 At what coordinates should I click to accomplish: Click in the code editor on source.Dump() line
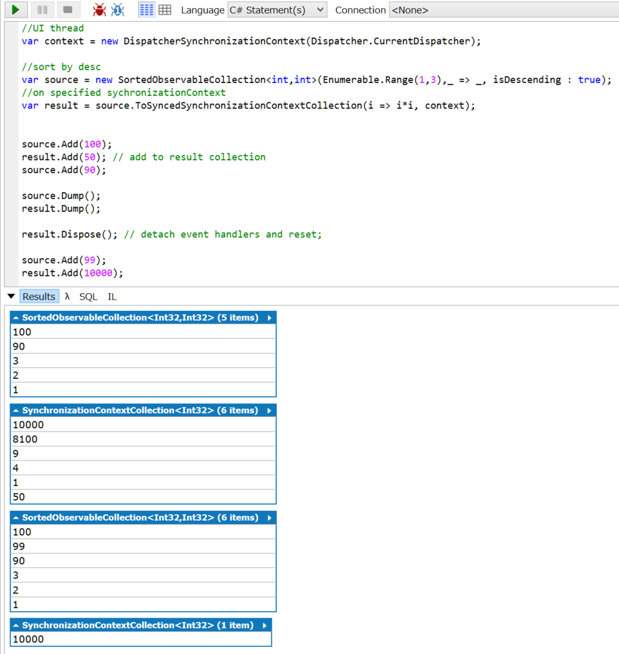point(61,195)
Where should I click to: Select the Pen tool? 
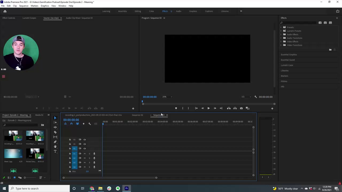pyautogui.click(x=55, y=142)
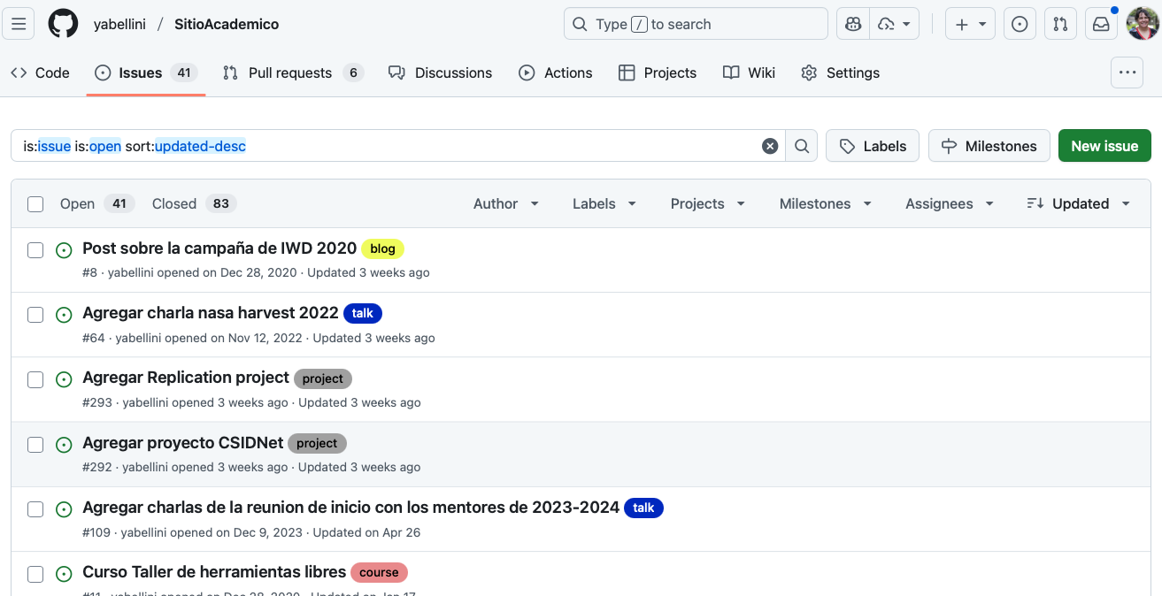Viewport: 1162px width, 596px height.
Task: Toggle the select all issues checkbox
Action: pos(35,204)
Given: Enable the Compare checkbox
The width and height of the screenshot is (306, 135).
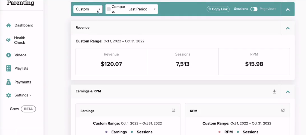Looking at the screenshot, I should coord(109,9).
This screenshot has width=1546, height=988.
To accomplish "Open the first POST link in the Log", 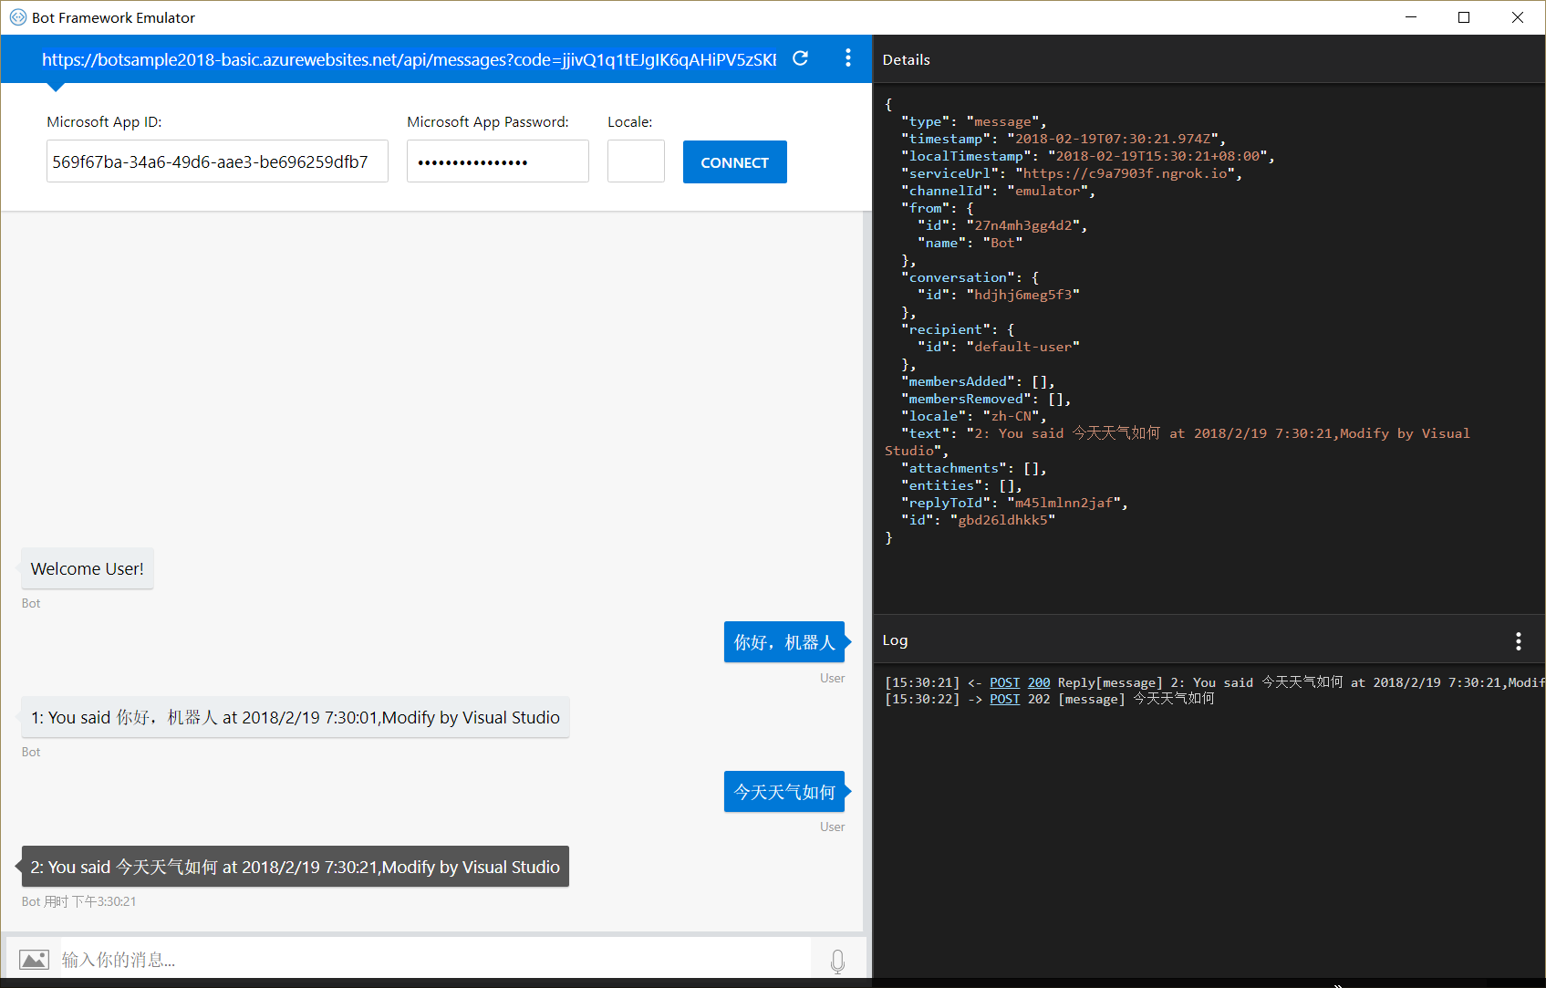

========================

— TASK TO COMPLETE —
Present every line of the records above as a numbered list, skipping blank lines and omitting the pictures.

— WRITTEN SOLUTION —
1.  At what coordinates should I click to accomplish: Click in the code editor on source.Dump() line
2. point(61,195)
3. Where should I click to: Select the Pen tool? 
4. pyautogui.click(x=55, y=142)
5. Viewport: 1162px width, 596px height.
6. Task: Toggle the select all issues checkbox
7. Action: pos(35,204)
8. Given: Enable the Compare checkbox
9. The width and height of the screenshot is (306, 135).
10. Looking at the screenshot, I should coord(109,9).
11. This screenshot has width=1546, height=988.
12. To accomplish "Open the first POST link in the Log", 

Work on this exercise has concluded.